Summary: Zacchaeus was hated and misanthropic, but salvation came through the obedience of faith and the call of Jesus.

Tuesday of 33rd Week in Course

Lk 19: 1-10

Jericho is the oldest city in the world, as near as archaeologists can determine. Today it’s a dusty little Palestinian village a short drive away from the Dead Sea. The town would be dead, too, if it weren’t also the lowest city in the world, at the foot of some pretty big hills that collect water which feeds several springs that nourish the town and its palm groves. There, the Romans had franchised a tax-farmer named Zacchaeus. The tax farmers in Israel, here called tax-collectors, were somewhat different from IRS agents. They were more like Mafia enforcers, employing thugs to shake down local citizens and merchants. The Romans specified how much each tax man was supposed to pay them, and the architelōē or chief tax-collector, gave rake-offs to his bag-men and kept the rest. He is also described as πλούσιος, or wealthy–opulent. So he was very good at his job, as far as the Romans were concerned, and very hated by the citizens of Jericho.

He probably didn’t care, because he was also mikros, or really short in stature. People had been rejecting him all his life for his size, so he probably was a misanthrope. People hated him and he returned the favor. He was just curious about this Jesus who associated with tax collectors and women of the street, and was reputed to change their lives. So he climbed a sykomorea, a sycamore-fig tree–you can still see it in Jericho–and Jesus saw him, and called him by name.

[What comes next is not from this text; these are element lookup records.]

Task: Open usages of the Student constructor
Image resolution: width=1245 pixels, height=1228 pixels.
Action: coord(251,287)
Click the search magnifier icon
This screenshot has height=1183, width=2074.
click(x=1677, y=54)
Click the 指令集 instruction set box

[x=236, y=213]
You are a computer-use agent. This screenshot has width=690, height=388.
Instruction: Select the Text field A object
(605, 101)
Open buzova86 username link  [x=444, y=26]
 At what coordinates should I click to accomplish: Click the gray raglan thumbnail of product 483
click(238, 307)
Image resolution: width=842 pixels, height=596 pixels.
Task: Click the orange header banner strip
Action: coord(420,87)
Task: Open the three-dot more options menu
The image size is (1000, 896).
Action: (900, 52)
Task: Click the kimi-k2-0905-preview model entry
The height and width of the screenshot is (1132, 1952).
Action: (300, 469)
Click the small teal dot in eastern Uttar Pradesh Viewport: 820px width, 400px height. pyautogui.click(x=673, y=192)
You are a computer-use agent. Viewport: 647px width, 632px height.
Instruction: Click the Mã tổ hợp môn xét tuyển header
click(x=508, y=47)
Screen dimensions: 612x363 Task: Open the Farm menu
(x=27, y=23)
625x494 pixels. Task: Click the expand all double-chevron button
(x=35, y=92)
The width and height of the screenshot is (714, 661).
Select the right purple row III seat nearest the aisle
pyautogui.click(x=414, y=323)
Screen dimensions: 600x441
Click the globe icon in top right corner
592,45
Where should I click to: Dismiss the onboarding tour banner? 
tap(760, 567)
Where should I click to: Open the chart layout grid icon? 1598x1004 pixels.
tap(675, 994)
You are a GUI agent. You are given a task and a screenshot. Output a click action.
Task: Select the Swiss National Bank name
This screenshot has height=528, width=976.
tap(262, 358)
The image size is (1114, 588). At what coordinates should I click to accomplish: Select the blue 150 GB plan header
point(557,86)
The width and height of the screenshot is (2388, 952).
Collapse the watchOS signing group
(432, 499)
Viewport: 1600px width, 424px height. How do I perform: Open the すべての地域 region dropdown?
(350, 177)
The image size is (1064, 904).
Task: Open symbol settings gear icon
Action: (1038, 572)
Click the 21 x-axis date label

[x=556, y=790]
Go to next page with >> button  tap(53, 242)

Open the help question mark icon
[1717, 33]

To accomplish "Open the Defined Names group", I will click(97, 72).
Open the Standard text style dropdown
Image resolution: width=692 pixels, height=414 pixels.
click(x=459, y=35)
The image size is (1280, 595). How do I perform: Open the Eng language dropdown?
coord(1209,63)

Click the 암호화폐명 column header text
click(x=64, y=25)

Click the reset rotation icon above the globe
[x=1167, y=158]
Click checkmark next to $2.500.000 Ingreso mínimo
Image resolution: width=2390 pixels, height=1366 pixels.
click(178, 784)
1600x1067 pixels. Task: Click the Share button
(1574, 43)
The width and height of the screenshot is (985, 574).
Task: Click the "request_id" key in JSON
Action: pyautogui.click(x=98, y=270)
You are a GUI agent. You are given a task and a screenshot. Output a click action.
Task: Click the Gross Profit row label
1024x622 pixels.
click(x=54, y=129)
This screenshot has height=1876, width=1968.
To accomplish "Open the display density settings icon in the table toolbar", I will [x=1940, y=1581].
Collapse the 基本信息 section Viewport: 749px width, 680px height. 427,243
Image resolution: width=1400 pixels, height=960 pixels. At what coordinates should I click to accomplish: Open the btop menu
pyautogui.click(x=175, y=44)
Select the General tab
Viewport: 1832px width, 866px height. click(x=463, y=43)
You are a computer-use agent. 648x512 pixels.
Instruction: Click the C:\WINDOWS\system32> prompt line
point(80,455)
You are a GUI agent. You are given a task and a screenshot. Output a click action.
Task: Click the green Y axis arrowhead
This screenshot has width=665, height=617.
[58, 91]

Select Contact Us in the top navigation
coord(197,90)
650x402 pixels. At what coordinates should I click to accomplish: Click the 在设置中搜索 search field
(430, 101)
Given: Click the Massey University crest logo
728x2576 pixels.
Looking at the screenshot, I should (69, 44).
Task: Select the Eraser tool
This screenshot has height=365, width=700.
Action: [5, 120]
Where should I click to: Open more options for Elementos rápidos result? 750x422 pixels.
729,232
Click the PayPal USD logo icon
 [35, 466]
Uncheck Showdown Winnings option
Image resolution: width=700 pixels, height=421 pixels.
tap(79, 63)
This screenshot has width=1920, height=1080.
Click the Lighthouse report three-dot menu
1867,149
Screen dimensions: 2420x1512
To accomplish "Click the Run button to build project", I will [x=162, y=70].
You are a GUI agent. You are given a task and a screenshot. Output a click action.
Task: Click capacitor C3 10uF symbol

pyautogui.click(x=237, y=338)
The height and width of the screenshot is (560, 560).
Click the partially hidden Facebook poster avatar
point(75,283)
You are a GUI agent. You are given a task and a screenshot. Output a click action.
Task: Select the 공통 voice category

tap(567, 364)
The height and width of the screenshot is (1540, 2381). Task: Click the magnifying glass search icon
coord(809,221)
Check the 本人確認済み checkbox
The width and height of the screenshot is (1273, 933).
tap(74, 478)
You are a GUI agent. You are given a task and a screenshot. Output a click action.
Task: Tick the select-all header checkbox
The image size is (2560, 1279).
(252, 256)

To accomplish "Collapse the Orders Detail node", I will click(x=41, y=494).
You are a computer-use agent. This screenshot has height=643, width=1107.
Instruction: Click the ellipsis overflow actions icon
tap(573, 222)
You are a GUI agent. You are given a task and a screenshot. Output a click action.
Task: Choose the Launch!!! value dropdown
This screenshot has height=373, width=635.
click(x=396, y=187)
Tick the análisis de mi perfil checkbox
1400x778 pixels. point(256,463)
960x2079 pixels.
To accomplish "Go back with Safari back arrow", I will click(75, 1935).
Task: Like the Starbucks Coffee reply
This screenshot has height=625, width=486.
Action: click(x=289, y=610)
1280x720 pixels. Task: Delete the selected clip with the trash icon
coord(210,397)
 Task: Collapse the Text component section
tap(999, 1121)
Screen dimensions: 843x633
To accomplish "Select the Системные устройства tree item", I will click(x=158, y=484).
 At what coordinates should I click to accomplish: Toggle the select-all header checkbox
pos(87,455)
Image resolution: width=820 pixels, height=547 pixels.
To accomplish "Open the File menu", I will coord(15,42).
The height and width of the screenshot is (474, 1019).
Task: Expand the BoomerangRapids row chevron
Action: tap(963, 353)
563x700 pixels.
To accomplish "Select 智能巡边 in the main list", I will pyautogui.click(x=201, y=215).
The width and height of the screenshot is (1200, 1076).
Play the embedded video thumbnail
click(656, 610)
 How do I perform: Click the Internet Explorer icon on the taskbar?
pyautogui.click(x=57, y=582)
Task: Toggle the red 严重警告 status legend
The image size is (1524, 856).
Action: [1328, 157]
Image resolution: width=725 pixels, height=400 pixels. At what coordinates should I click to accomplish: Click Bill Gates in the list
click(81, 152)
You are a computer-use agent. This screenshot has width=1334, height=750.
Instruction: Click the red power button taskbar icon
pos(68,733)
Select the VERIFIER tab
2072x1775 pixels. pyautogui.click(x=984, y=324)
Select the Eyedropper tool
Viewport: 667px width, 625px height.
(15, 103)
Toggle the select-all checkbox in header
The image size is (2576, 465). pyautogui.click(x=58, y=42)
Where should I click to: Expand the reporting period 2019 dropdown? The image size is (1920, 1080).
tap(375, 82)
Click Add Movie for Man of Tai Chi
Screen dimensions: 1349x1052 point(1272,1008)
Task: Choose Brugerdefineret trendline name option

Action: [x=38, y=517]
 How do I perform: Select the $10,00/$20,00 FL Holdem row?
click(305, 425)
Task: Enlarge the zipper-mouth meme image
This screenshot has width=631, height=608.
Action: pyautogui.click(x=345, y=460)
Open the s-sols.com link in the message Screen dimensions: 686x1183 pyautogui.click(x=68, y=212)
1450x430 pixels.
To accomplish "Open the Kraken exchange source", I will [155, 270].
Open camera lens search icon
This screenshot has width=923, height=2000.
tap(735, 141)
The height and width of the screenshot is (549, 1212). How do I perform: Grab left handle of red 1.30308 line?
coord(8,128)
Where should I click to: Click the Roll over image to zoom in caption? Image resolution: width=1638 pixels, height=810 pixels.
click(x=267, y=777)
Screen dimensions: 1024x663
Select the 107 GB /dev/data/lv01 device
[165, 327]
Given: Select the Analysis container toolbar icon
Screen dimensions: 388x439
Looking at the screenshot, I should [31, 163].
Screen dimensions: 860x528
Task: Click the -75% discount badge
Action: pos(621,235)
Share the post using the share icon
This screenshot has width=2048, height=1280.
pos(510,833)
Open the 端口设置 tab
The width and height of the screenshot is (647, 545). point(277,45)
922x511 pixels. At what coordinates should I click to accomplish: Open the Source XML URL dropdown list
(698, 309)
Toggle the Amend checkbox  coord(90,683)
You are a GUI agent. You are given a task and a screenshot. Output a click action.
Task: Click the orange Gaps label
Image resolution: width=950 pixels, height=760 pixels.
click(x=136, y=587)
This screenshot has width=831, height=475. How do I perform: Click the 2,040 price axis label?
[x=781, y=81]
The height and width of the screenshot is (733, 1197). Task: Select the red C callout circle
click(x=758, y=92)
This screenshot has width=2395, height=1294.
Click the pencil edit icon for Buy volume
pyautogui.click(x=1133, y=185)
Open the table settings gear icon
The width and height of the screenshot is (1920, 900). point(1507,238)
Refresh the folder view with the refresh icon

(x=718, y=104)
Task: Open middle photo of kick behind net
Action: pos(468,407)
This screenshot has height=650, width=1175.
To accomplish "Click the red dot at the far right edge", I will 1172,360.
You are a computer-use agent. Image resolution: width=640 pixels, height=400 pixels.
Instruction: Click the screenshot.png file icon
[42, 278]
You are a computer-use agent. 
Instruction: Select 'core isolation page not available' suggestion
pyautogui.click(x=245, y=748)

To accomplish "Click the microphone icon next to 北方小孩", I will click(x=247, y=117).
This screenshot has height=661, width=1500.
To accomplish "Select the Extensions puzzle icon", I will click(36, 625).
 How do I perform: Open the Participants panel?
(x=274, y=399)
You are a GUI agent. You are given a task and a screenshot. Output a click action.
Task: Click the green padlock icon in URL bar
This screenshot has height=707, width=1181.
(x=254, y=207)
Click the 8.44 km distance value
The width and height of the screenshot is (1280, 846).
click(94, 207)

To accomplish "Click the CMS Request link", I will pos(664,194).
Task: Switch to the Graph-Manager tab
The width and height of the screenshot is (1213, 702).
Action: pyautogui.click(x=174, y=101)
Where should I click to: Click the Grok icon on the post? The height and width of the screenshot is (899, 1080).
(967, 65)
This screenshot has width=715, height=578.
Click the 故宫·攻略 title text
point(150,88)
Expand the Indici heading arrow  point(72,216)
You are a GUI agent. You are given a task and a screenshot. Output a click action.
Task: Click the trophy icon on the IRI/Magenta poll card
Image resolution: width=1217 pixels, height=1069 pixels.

That look, that call, changed Zach’s life instantly. The change was dramatic. If you count up what he dedicated to alms and restitution, there wasn’t much left over for Zach. His dramatic actions probably impoverished him. But Luke was really telling us, who are all like Zach in some way or another, that Jesus is everything we need. The call of Jesus is to give up everything and follow him. Thus salvation can come to our own households through the obedience of faith. No matter what sin, what shortness of moral or physical stature has kept us from doing right, Jesus is always ready to receive us, and to share His own life with us through this sacrament of healing, nourishment, and communion.